Task brief: Print every record below exactly as written.
--- Exercise input ---
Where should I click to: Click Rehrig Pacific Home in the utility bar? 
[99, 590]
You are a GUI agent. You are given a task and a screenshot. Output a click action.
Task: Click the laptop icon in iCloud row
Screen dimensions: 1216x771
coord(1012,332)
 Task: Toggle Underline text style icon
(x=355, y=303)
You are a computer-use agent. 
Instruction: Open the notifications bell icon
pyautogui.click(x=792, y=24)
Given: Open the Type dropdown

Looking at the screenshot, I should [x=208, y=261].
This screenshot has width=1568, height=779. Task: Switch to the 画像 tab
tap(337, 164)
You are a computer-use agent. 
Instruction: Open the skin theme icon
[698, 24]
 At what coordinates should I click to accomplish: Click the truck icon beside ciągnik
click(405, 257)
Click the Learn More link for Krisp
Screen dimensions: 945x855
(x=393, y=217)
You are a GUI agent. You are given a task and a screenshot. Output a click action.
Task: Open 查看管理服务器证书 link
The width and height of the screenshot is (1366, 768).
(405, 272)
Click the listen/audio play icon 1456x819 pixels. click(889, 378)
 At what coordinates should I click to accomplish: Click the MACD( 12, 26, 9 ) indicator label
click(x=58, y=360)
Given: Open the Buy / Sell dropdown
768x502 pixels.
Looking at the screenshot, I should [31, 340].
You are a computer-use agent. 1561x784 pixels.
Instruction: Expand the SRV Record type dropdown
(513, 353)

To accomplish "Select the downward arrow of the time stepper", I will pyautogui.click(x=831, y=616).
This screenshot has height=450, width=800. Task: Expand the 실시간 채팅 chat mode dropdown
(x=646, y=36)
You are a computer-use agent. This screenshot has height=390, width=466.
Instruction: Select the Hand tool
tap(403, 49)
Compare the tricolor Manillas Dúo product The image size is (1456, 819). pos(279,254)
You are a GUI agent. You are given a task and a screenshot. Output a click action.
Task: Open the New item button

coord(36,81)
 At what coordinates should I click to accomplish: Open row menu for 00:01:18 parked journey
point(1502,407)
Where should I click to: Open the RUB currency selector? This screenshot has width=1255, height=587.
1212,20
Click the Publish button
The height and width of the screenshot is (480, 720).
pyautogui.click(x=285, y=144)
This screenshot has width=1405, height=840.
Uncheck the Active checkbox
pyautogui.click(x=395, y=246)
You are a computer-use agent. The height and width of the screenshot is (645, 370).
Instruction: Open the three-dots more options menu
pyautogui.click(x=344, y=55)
---
Solution:
Where should I click to: Click Rehrig Pacific Home in the utility bar? 
[99, 590]
You are a GUI agent. You are given a task and a screenshot. Output a click action.
Task: Click the laptop icon in iCloud row
Screen dimensions: 1216x771
coord(1012,332)
 Task: Toggle Underline text style icon
(x=355, y=303)
You are a computer-use agent. 
Instruction: Open the notifications bell icon
pyautogui.click(x=792, y=24)
Given: Open the Type dropdown

Looking at the screenshot, I should [x=208, y=261].
This screenshot has width=1568, height=779. Task: Switch to the 画像 tab
tap(337, 164)
You are a computer-use agent. 
Instruction: Open the skin theme icon
[698, 24]
 At what coordinates should I click to accomplish: Click the truck icon beside ciągnik
click(405, 257)
Click the Learn More link for Krisp
Screen dimensions: 945x855
(x=393, y=217)
You are a GUI agent. You are given a task and a screenshot. Output a click action.
Task: Open 查看管理服务器证书 link
The width and height of the screenshot is (1366, 768).
(405, 272)
Click the listen/audio play icon 1456x819 pixels. click(889, 378)
 At what coordinates should I click to accomplish: Click the MACD( 12, 26, 9 ) indicator label
click(x=58, y=360)
Given: Open the Buy / Sell dropdown
768x502 pixels.
Looking at the screenshot, I should [31, 340].
You are a computer-use agent. 1561x784 pixels.
Instruction: Expand the SRV Record type dropdown
(513, 353)

To accomplish "Select the downward arrow of the time stepper", I will pyautogui.click(x=831, y=616).
This screenshot has height=450, width=800. Task: Expand the 실시간 채팅 chat mode dropdown
(x=646, y=36)
You are a computer-use agent. This screenshot has height=390, width=466.
Instruction: Select the Hand tool
tap(403, 49)
Compare the tricolor Manillas Dúo product The image size is (1456, 819). pos(279,254)
You are a GUI agent. You are given a task and a screenshot. Output a click action.
Task: Open the New item button

coord(36,81)
 At what coordinates should I click to accomplish: Open row menu for 00:01:18 parked journey
point(1502,407)
Where should I click to: Open the RUB currency selector? This screenshot has width=1255, height=587.
1212,20
Click the Publish button
The height and width of the screenshot is (480, 720).
pyautogui.click(x=285, y=144)
This screenshot has width=1405, height=840.
Uncheck the Active checkbox
pyautogui.click(x=395, y=246)
You are a computer-use agent. The height and width of the screenshot is (645, 370).
Instruction: Open the three-dots more options menu
pyautogui.click(x=344, y=55)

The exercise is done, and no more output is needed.